--- Available data Enclosed Below ---
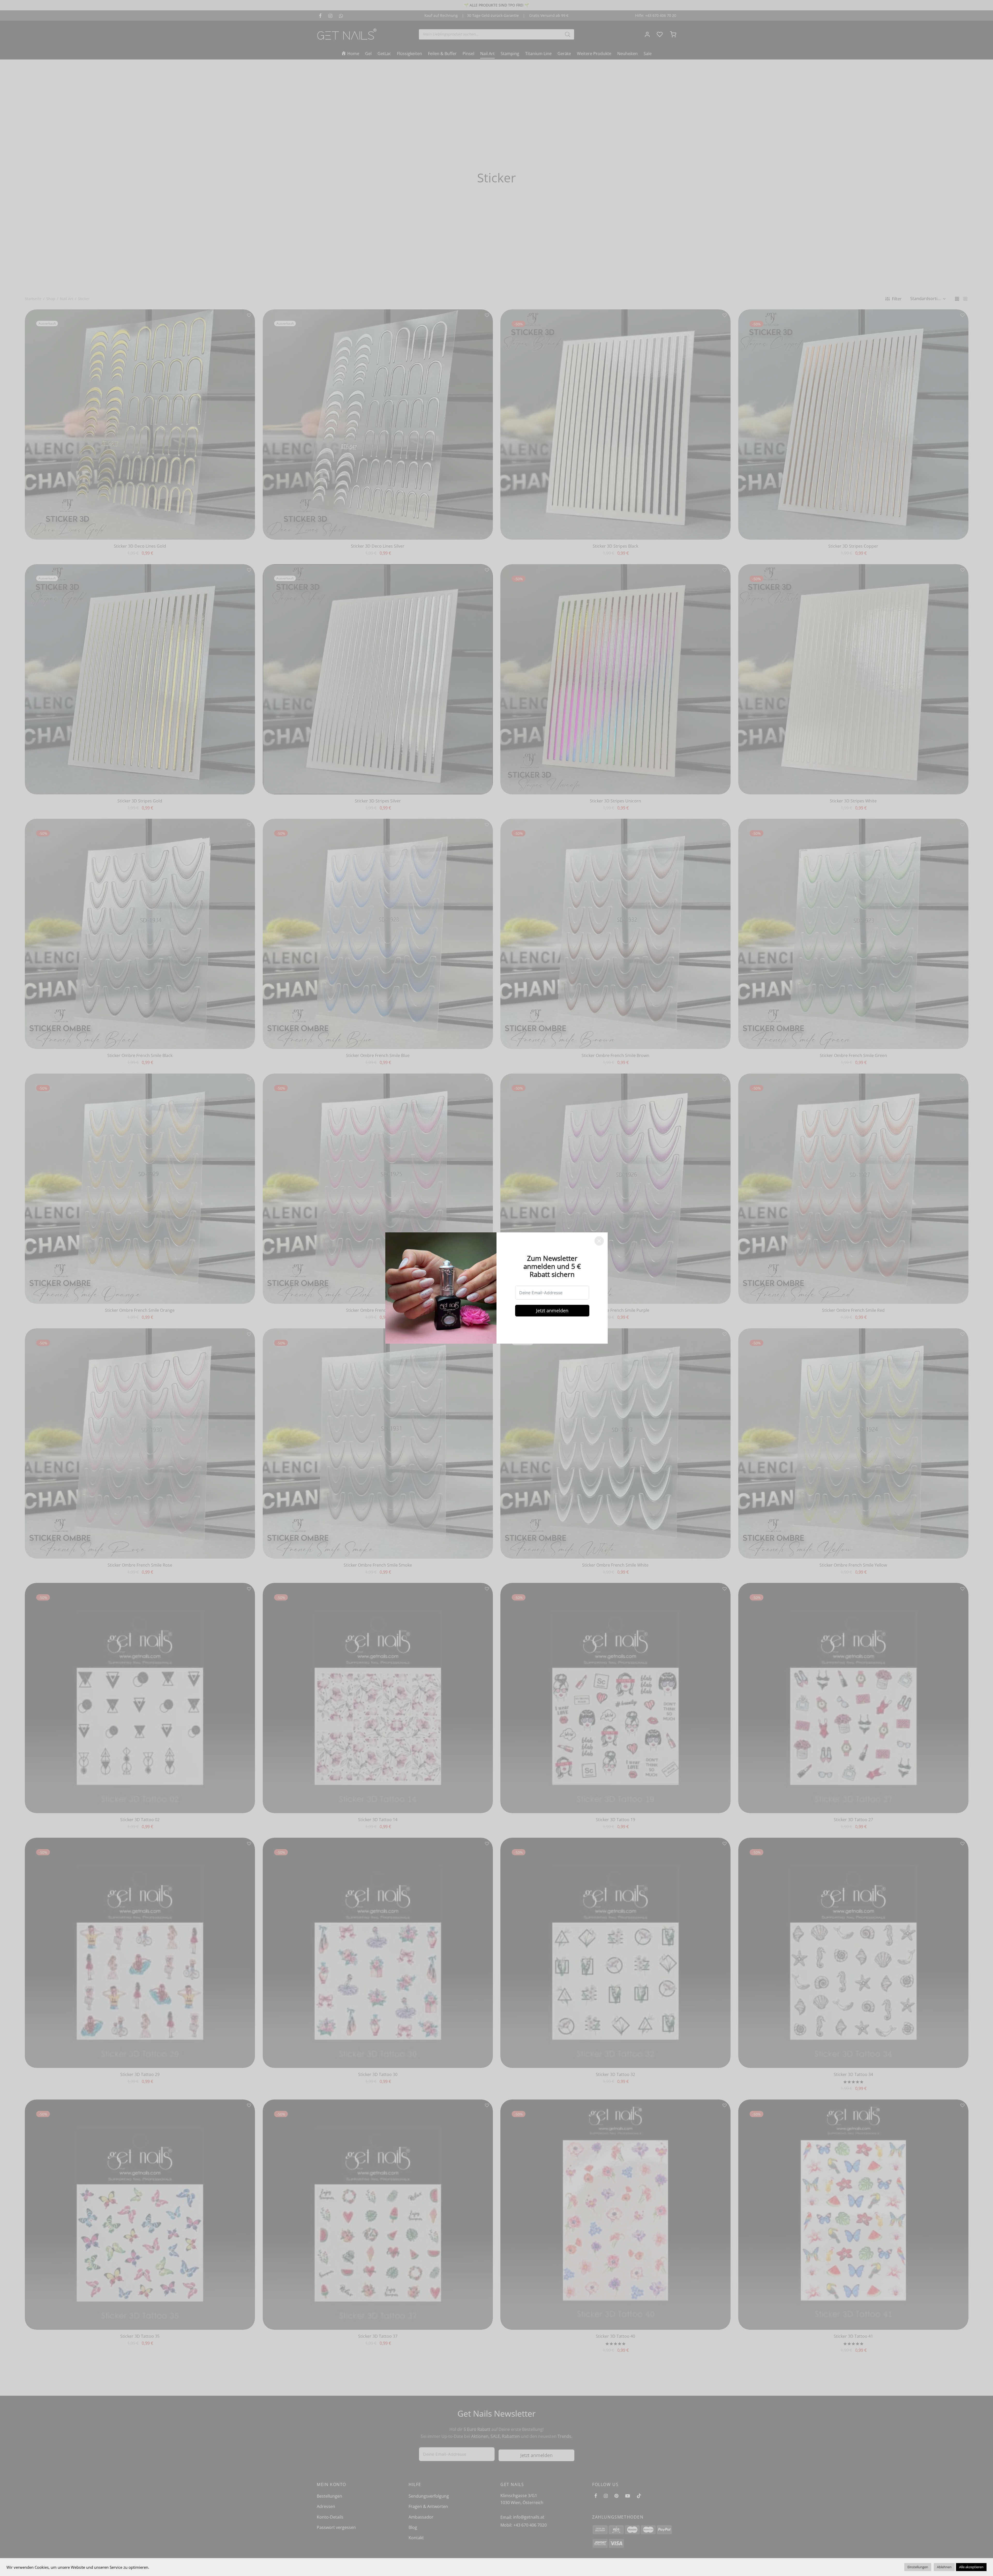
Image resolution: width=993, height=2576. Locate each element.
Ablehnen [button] (944, 2567)
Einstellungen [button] (917, 2567)
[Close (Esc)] (599, 1241)
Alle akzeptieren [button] (971, 2567)
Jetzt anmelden (552, 1310)
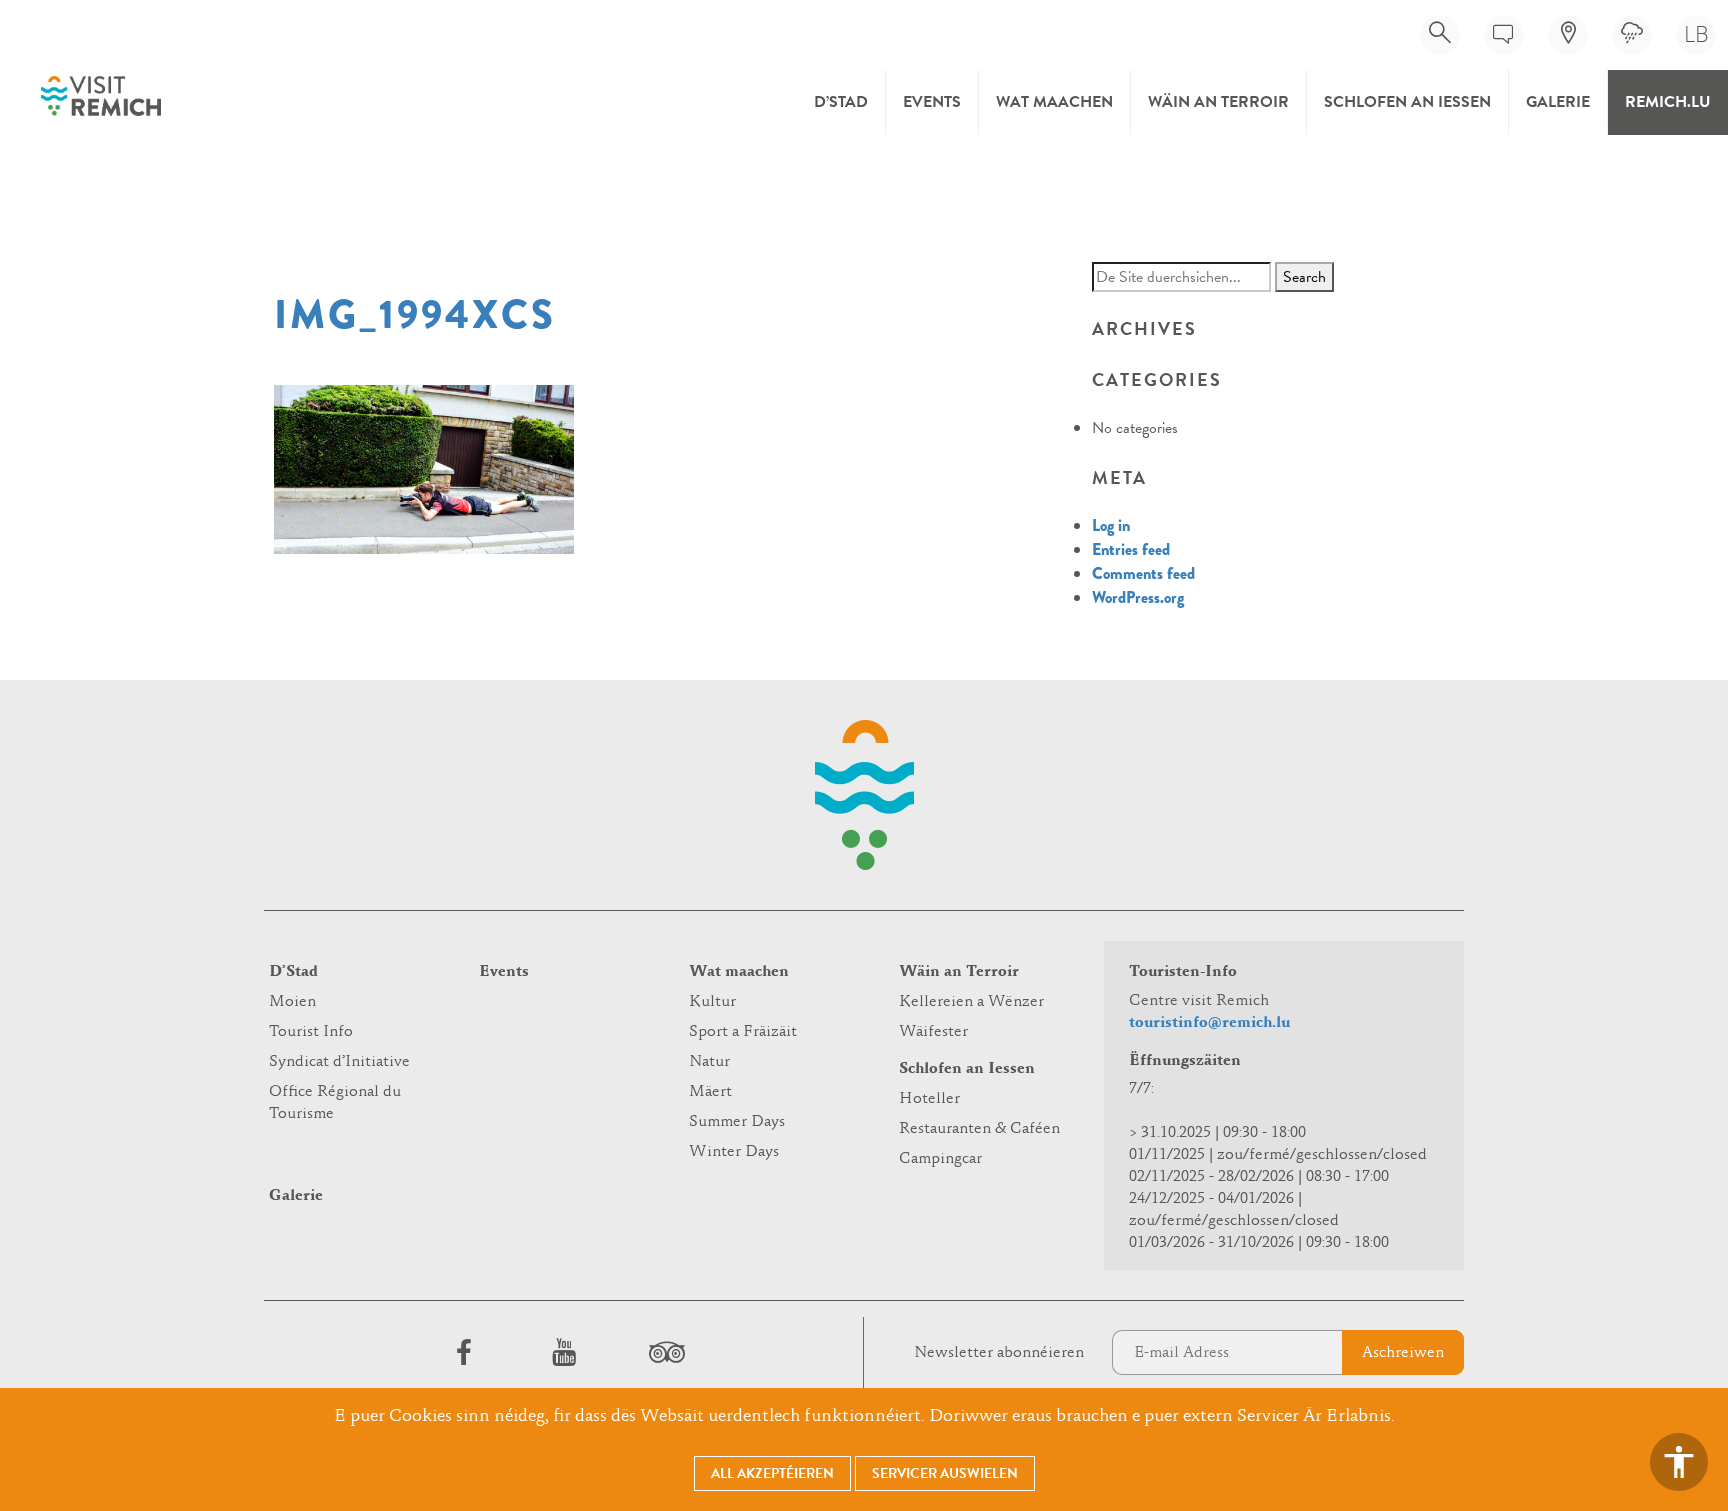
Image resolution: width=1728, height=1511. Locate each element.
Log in (1111, 525)
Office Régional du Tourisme (335, 1103)
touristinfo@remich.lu (1209, 1023)
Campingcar (940, 1159)
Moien (292, 1002)
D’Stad (841, 102)
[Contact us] (1504, 35)
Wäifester (933, 1032)
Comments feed (1143, 573)
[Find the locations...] (1568, 35)
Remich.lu (1668, 102)
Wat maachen (1054, 102)
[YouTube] (564, 1352)
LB (1696, 34)
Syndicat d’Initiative (339, 1062)
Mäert (710, 1092)
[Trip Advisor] (664, 1352)
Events (932, 102)
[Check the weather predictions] (1632, 35)
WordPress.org (1138, 597)
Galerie (1558, 102)
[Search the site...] (1440, 35)
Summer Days (737, 1122)
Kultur (712, 1002)
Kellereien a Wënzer (971, 1002)
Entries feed (1131, 549)
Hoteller (929, 1099)
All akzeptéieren (772, 1473)
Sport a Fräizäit (743, 1032)
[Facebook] (464, 1352)
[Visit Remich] (101, 96)
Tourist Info (311, 1032)
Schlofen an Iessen (1407, 102)
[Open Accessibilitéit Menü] (1679, 1462)
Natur (709, 1062)
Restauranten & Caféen (979, 1129)
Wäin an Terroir (1218, 102)
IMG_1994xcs (415, 315)
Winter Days (734, 1152)
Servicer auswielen (945, 1473)
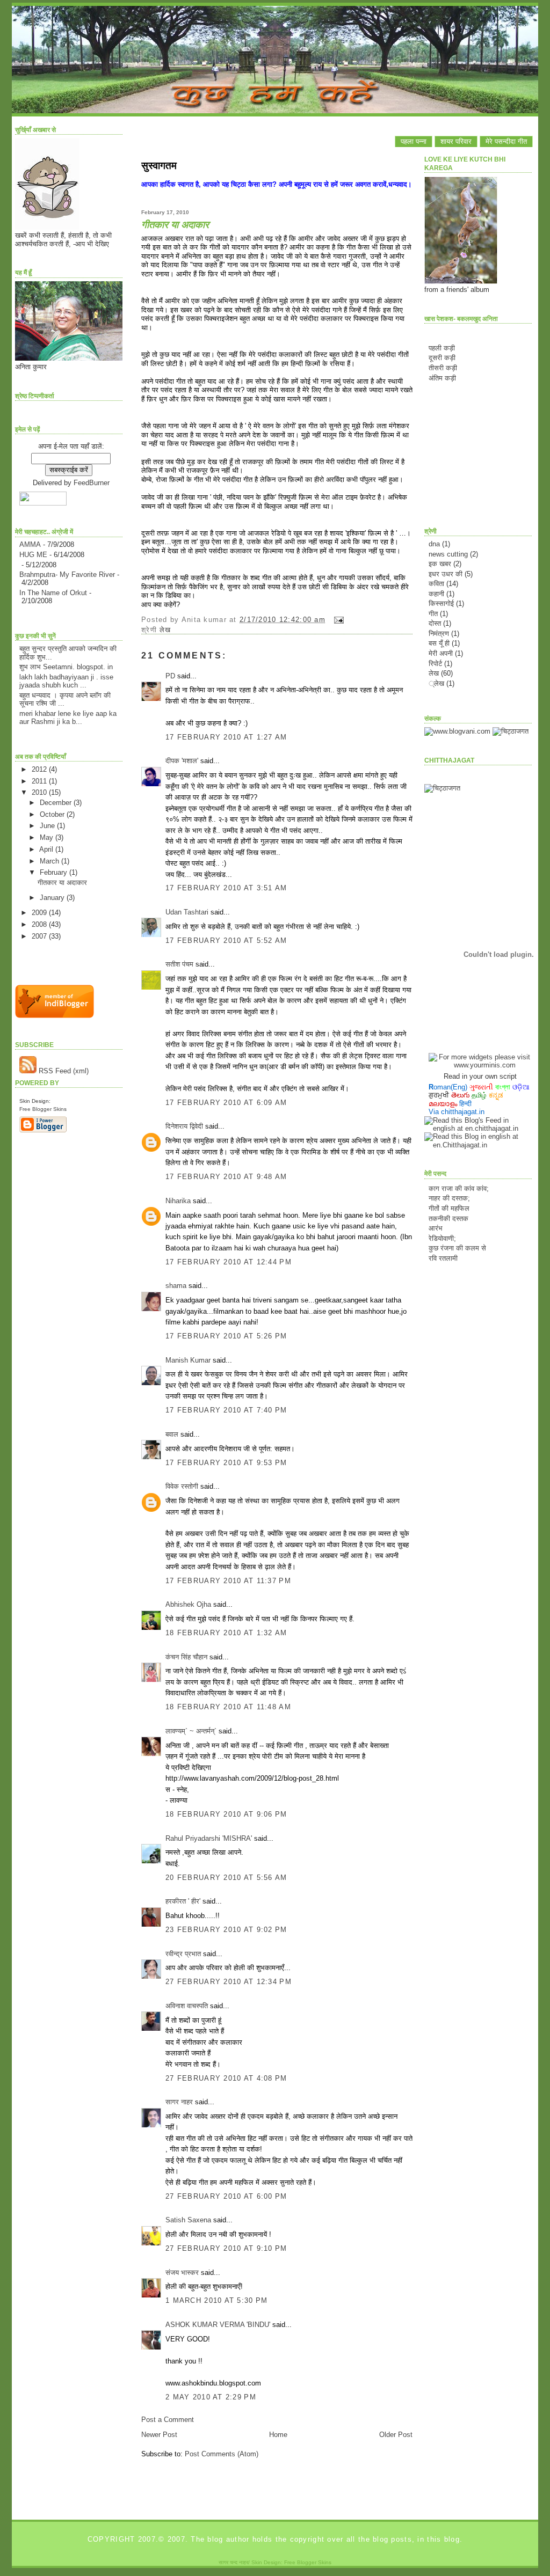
--- End of Enclosed Available data ---
- What you will do -
Return a word-for-word copy of the lines above from the one holding "D’Stad (841, 102)" through the one holding "Galerie (1558, 102)", with both of them included and nothing besides.

- Expected output -
D’Stad (841, 102)
[Contact us] (1504, 35)
Wäifester (933, 1032)
Comments feed (1143, 573)
[Find the locations...] (1568, 35)
Remich.lu (1668, 102)
Wat maachen (1054, 102)
[YouTube] (564, 1352)
LB (1696, 34)
Syndicat d’Initiative (339, 1062)
Mäert (710, 1092)
[Trip Advisor] (664, 1352)
Events (932, 102)
[Check the weather predictions] (1632, 35)
WordPress.org (1138, 597)
Galerie (1558, 102)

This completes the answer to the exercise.